Q1:2016 was the bottom for most items on the list.  Today, they’re moving in the other direction.  Up.  Ironically, in the macro, primarily driven by oil.   Since February, other commodities have trended up too:  Metals are UP 12% and agricultural commodities are UP 9%.

At question, however, is whether the latest up move in commodities is a trend or if its just another short-term peak within a trading range.  I suspect we can easily answer the question for ‘energy’:  We’re in a trading range.  Demand, while growing, is fairly consistent.  Supply is highly elastic – meaning, it will ebb and flow as the price-per-barrel increases and decreases.

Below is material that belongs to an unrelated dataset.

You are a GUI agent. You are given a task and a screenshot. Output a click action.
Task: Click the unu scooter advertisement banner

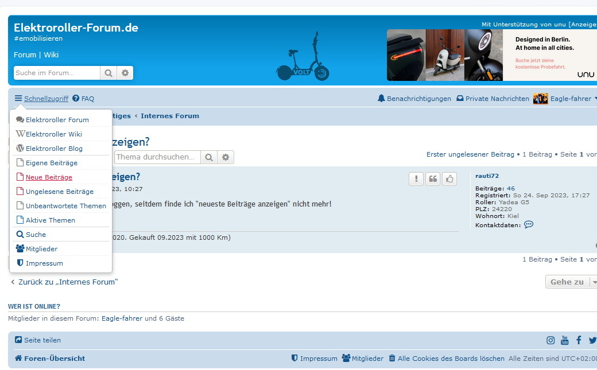click(491, 55)
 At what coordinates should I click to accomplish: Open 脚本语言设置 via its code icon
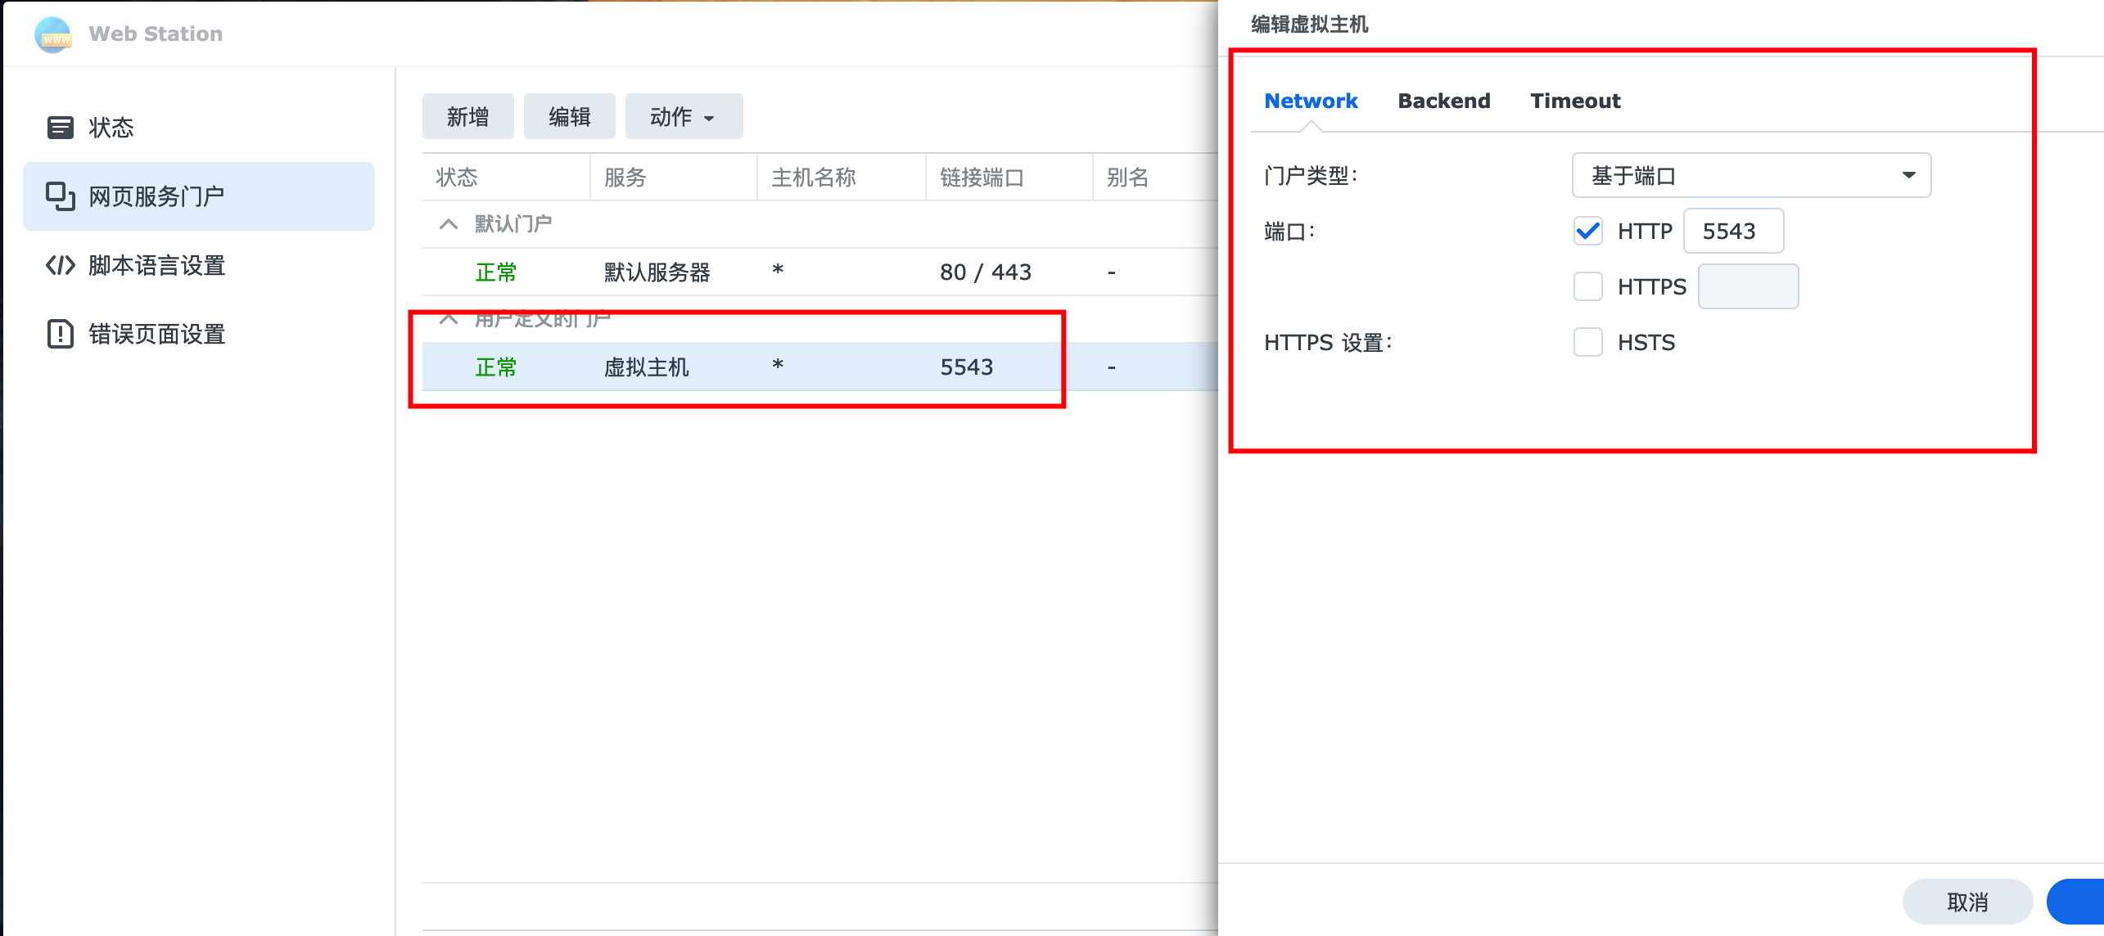point(61,265)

Will other commodities do the same?  While the answer to this question varies somewhat by the specific commodity, in the macro, once again, demand is fairly consistent today.  Supply (production capacity) continues to exceed demand.  As such, I suspect we will remain in a ‘peak and valley’ range for the foreseeable future.   Prices will move down, production will diminish, prices will move up, production will increase.  And repeat.

Producer prices (PP) in Asia have deflated fairly consistently since 2012. Take a look at the graphic below showing YOY price changes.   (Below the red line indicates a price/cost decline from the prior year.)  Early in 2016, however, PP in India began to head up.  China has been the engine of both commodity price surges and the most recent decline.  After 54 months of consecutive declines, producer prices in September increased slightly over the prior year – by 0.1%.   Minuscule, but an increase nonetheless. With the exception of India, PP in other Asian countries probably remain in a deflationary cycle.

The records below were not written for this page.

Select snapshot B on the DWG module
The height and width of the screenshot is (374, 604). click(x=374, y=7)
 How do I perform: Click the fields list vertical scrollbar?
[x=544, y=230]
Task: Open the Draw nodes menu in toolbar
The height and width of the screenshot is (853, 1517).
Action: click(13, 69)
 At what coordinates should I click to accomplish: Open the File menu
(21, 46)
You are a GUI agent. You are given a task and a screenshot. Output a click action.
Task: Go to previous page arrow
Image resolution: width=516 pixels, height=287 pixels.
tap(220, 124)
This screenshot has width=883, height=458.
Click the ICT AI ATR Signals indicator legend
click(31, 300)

Again, at question, however, is whether the latest up move is a trend or if its just another short-term peak within a trading range.   Meaning, are ASEAN-5 PP trending upward … or will they simply continue to ‘peak and valley’ between about 2% and negative -6% over time?

corflation

Let me summarize: These movements do not – by themselves – suggest that inflation is a concern.  (Retirees can rejoice!)  But they may suggest deflation fears, if any remain, can probably be put to rest.   We’ll keep a close eye on these trends.

And we’ll keep a close eye on our dinner!  Because “meat” – at least as an index reading – remains at about the same price as a year ago.  Inexpensive really.  Until, of course, it arrives at a Mastros steakhouse and, shortly thereafter, on your warm, beautiful plate.  By then it is really expensive!  Let’s see if these beauties are still flying off the shelf – or at least, the grill.

Which brings us back to the steakhouse!  Here’s the grid update:

shi

Today, OpenTable.com tells us no table for 4 is available this Saturday at Mastros within 2-1/2 hours of 7:00 pm.   None.  Zip.  Nada.   But tables at our other venues are openNumerically, this week’s SHI reading has rebound – up to zero from last week’s reading of a negative (-8) this week.  This is a reversal of the weakening consumer spending trend reflected in the past 6-8 SHI readings.   Interesting.

Here’s our trend grid from SHI inception:

shi-trend

Needless to say, we have yet to see the full ‘spill-over’ effect where consumers, when denied a Saturday dinner opportunity at Mastros, begin to fill Ruth’s Chris and Mortons, and – god forbid! – tables at The Capital Grille.    Booked tables at Morton’s suggests spill-over is in play, but not yet exceedingly robust.

Thus, our prognosis this week, once again, is consumer consumption behavior remains consistent, indicating GDP growth keeps chugging along, slow and steady, probably within the 1.5% to 2.0% annual range.